> Problem requirements
Please reproduce the rows between the line holding "At what (x,y)" and the line holding "Looking at the", inclusive, leaving the pictures out of your answer.
[Material for this task]
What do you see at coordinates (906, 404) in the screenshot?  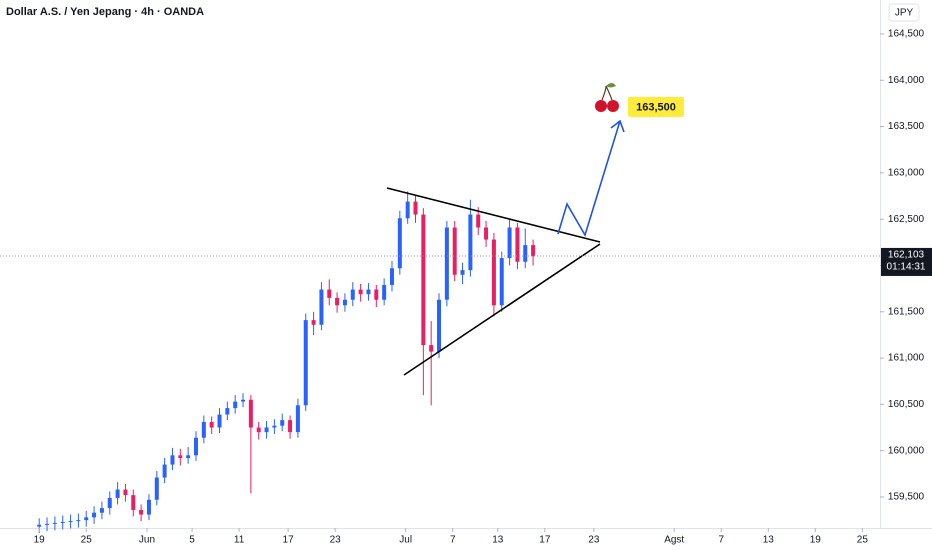 I see `y-tick-label: 160,500` at bounding box center [906, 404].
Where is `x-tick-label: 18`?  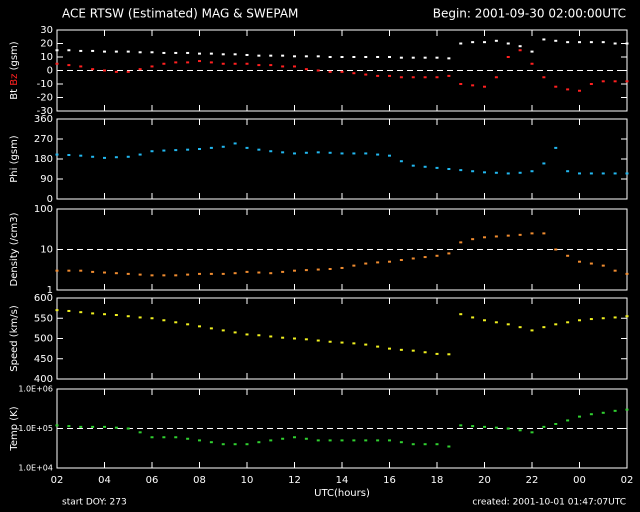
x-tick-label: 18 is located at coordinates (438, 480).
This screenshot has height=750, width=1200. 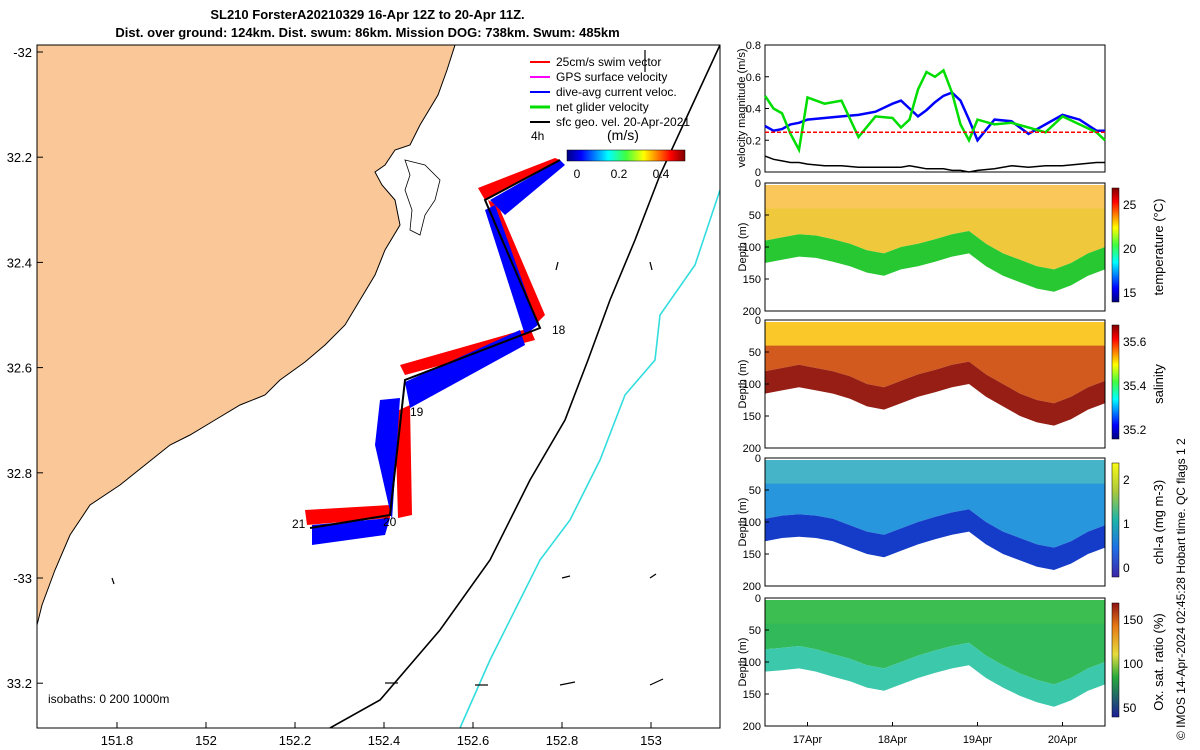 I want to click on velocity-axes-frame, so click(x=935, y=108).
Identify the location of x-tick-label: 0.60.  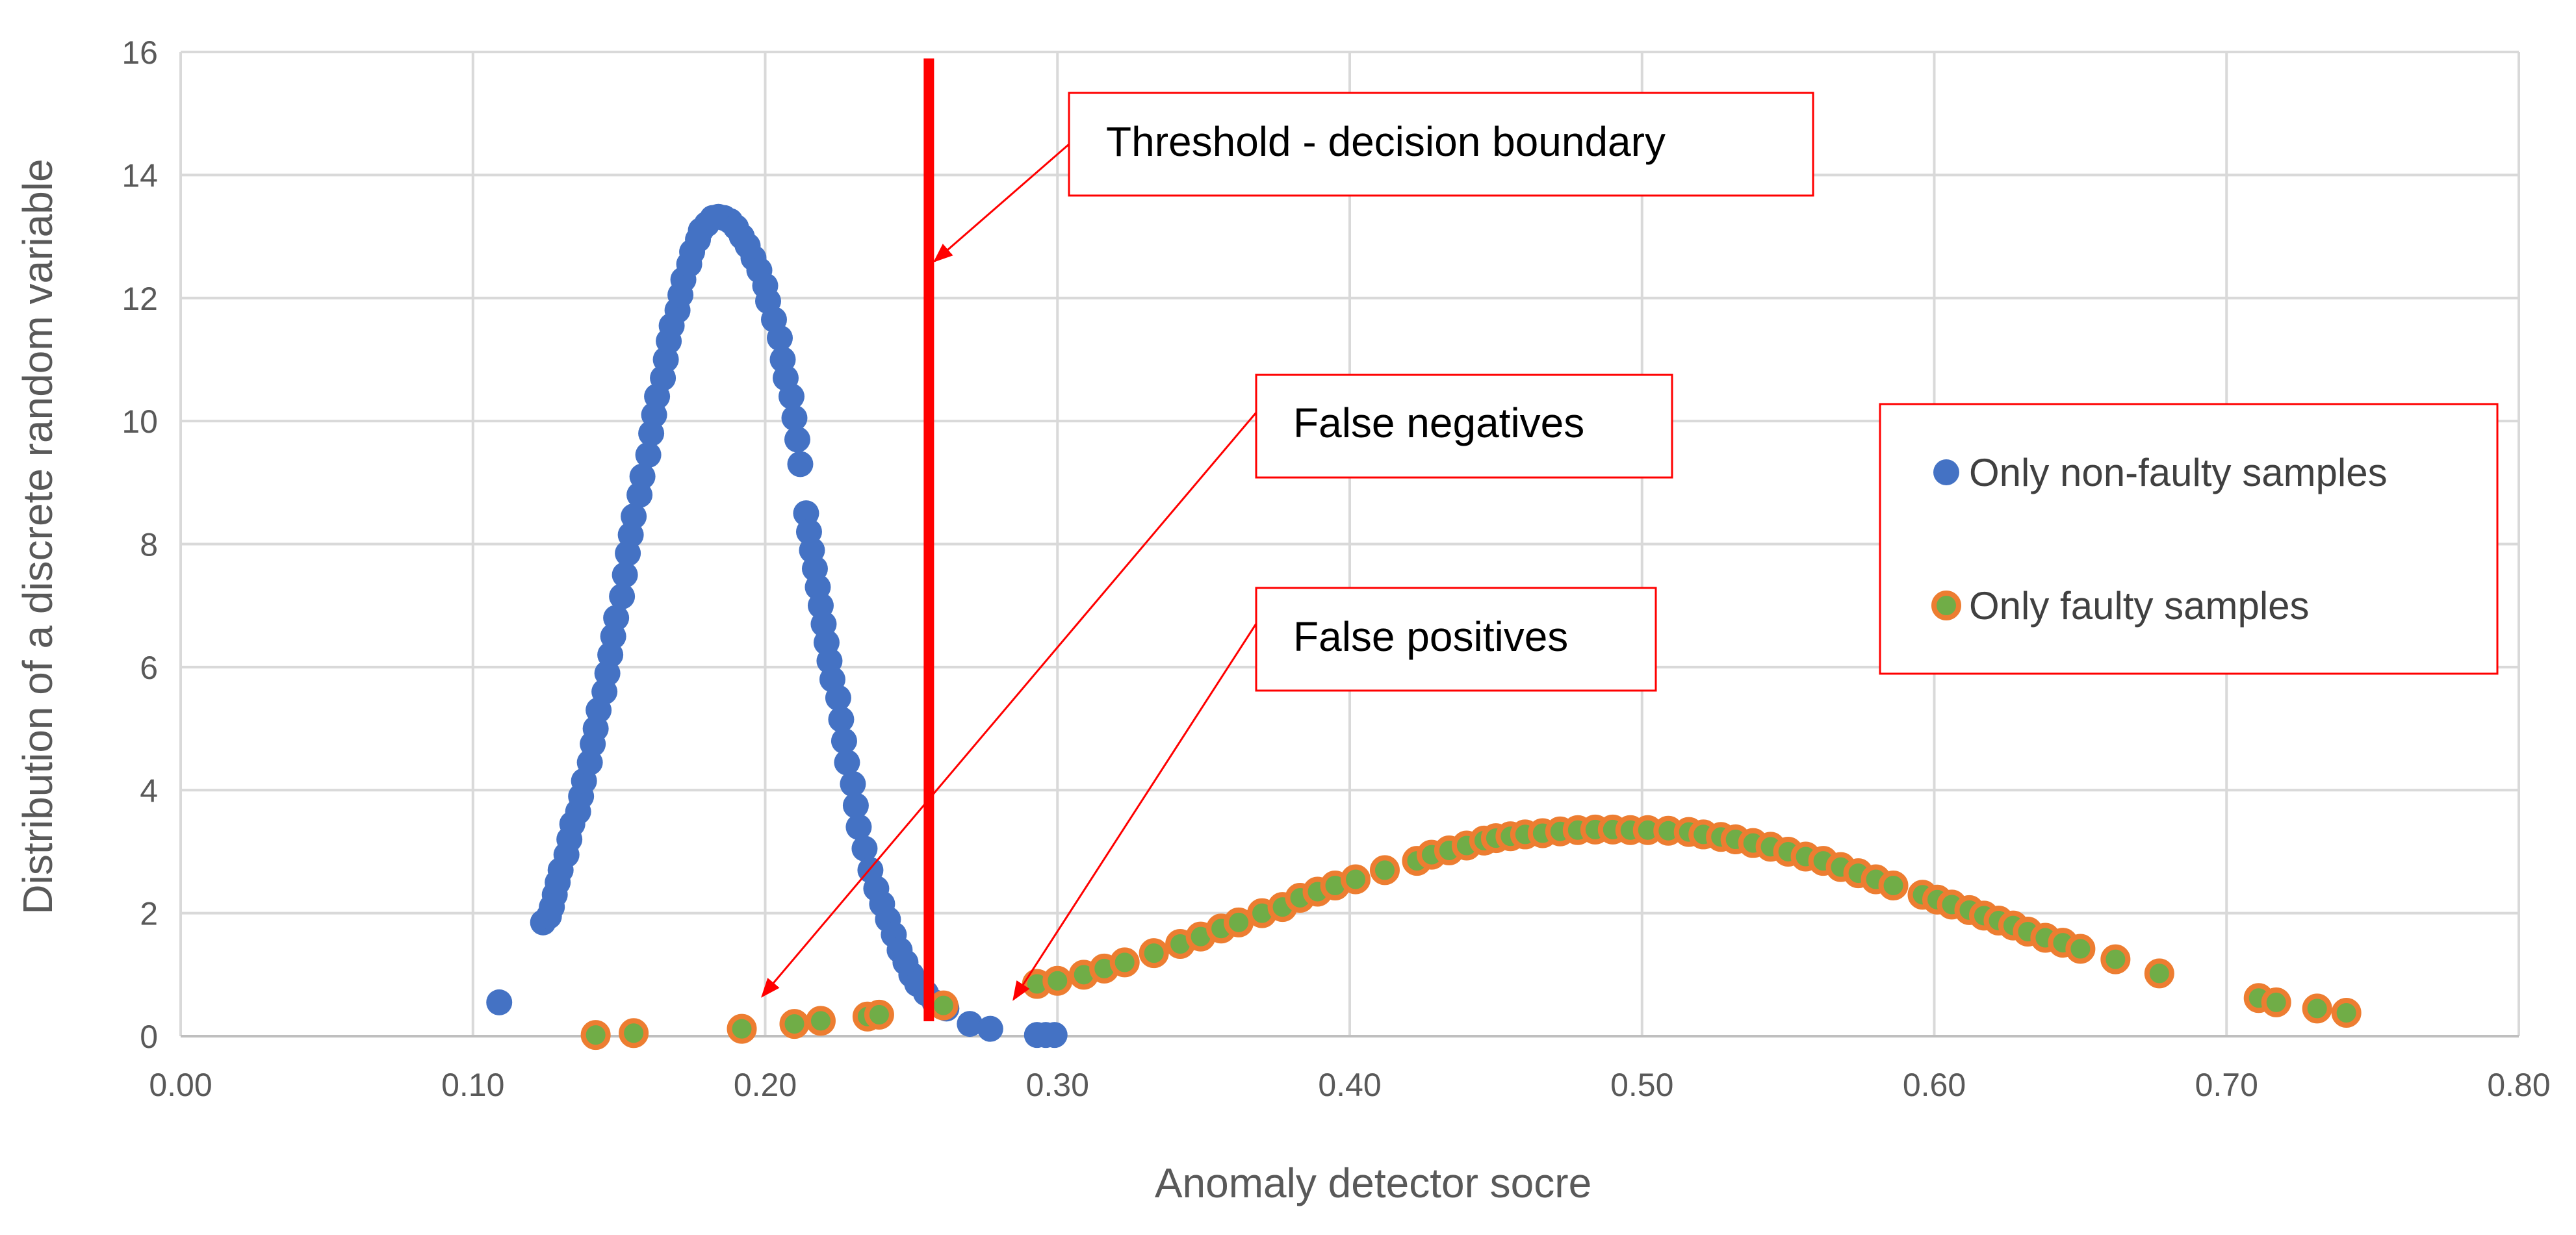
(1935, 1085).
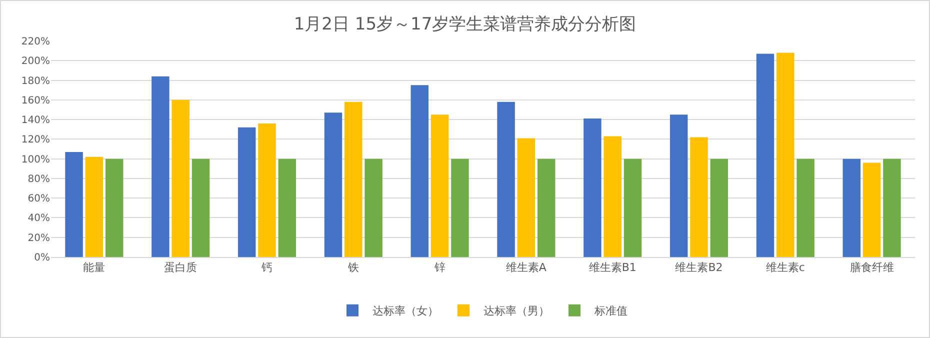  What do you see at coordinates (42, 258) in the screenshot?
I see `y-tick-label: 0%` at bounding box center [42, 258].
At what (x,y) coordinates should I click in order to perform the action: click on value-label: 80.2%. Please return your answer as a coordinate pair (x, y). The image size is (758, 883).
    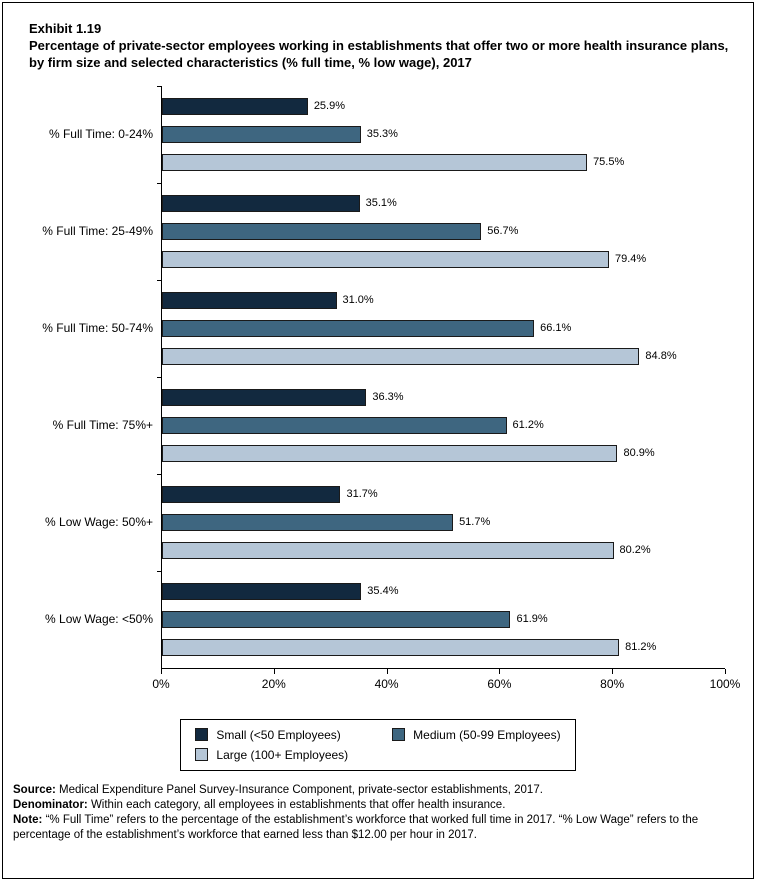
    Looking at the image, I should click on (635, 550).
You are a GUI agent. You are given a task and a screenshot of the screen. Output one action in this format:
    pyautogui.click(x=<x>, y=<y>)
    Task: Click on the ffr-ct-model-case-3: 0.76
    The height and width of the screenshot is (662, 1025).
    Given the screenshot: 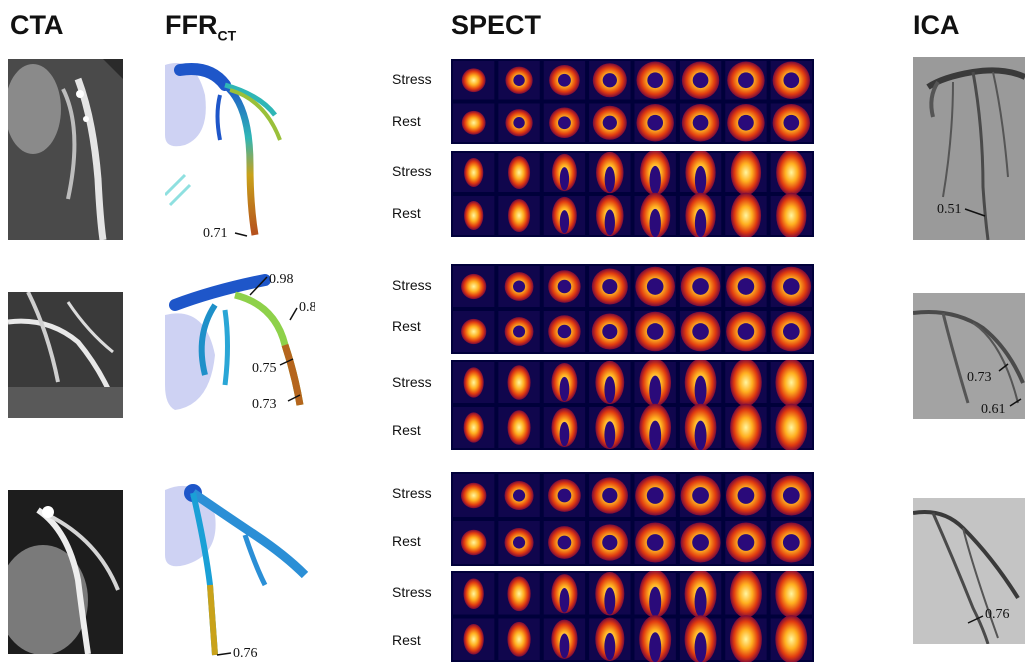 What is the action you would take?
    pyautogui.click(x=237, y=572)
[/Material for this task]
> The answer
At what (x,y) coordinates should I click in order to perform the action: click on value-label: 80.2%. Please return your answer as a coordinate pair (x, y). The image size is (758, 883).
    Looking at the image, I should click on (635, 550).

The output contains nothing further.